2017 Budget: Senate Committee Urges FG To Allocate N96bn For Malnutrition

Monday, December 5, 2016

Senate Committee on Health, on Monday, mandated the Federal Ministry of Health to propose N96 billion in 2017 budget for tackling acute malnutrition in the country.

 

It further stated that government might be compelled to declared a state of emergency on malnutrition in the country if adequate funding is not made available for the condition.

 

Chairman of the committee, Senator Olanrewaju Tejuoso  gave the directive at the committee’s “High Level Policy Dialogue on Nutrition” in Abuja.

 

Nigeria currently faces challenge of malnutrition with many children dying, especially in the northeast where insurgents have carried out lethal attacks for years.

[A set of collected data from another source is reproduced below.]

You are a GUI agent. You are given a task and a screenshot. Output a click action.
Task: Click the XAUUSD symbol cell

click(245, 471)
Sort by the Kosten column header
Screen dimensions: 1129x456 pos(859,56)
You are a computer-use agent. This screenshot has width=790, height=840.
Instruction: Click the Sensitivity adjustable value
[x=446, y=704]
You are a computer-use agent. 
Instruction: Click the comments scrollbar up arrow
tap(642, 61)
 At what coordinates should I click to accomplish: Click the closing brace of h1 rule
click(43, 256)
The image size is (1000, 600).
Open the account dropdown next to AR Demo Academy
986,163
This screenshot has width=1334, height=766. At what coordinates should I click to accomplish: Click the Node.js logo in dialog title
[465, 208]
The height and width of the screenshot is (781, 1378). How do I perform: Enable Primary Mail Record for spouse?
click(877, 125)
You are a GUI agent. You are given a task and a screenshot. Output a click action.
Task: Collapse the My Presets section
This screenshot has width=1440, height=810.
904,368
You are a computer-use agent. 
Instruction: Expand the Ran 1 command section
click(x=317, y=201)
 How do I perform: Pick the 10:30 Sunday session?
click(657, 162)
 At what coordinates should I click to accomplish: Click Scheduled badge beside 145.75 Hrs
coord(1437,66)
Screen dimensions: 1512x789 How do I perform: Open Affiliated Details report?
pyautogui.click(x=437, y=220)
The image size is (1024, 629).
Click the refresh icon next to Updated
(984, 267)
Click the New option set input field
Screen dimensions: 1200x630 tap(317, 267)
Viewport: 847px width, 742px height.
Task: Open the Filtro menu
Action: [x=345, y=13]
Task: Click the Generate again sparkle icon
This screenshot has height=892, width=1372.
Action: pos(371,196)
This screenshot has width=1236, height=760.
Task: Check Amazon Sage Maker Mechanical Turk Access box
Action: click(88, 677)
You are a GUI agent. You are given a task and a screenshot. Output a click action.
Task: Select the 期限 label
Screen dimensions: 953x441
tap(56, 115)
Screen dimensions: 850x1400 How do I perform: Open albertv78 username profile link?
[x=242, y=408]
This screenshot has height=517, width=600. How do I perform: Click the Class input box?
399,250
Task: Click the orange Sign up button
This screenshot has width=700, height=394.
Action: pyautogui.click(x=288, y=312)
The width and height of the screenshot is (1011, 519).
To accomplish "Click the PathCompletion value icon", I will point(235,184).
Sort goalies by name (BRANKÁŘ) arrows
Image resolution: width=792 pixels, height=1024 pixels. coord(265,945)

Families have been displaced, many killed, and thousands of children orphaned in the region.

 

Tejuoso said 2.5 million acutely malnourished children exist in the country, and that government’s funding of malnutrition had been too low. According to him, United Nation’s Children Fund, UNICEF, had proposed to provide nutritional needs of 600,000 of the malnourished children.

 

His words: “In 2016, unfortunately, malnutrition was not properly budgeted for. We have only about N2.4 million in the Ministry of Health budget for nutrition in 2016. Even some state governments have more budgets for nutrition.

 

“In year 2017, if we are going to take care of 2.5 million confirmed severely malnourished children, we need to make sure we provide fund. We thank UNICEF for proposing to take care of 600,000 children in 2017. We have 1.9 children that we as a country must take care of. To take care of one child is an average of N50, 000. So, we are saying that we need to budget about N95 billion for 2017, if we are going to take care of the 1.9 million children that are yet to be planned for. That is our plan, and I think the executive will do the needful.”

 

He went on: “In Nigeria, 33 percent of under-five children suffer from chronic malnutrition, translating to over 11 million children who are stunted. The consequence is that many children are not likely to achieve their full economic potentials even if they survive to adulthood…It has been a critical time for children and women in Nigeria, not only because of the economic recession, but largely due to the nutrition crisis in the country beyond the token measures of the humanitarian response in the northeast region of the country.

 

He revealed that N2.4 million budgeted for nutrition in this year’s budget had not been released by the executive arm of government. Asked why the fund had not been released following the crisis constituted by malnutrition in the country, he said since the money is not much, the committee is not concerned about its release.

 

Speaking on possibility of declaring state of emergency on the condition, the senator said: “I will think that national emergency can be declared if budget if not properly identified for nutrition. With all this our event, if 2017 budget comes out and there is no evidence of plan for these 1.9 children, then, I will say national emergency should be declared.”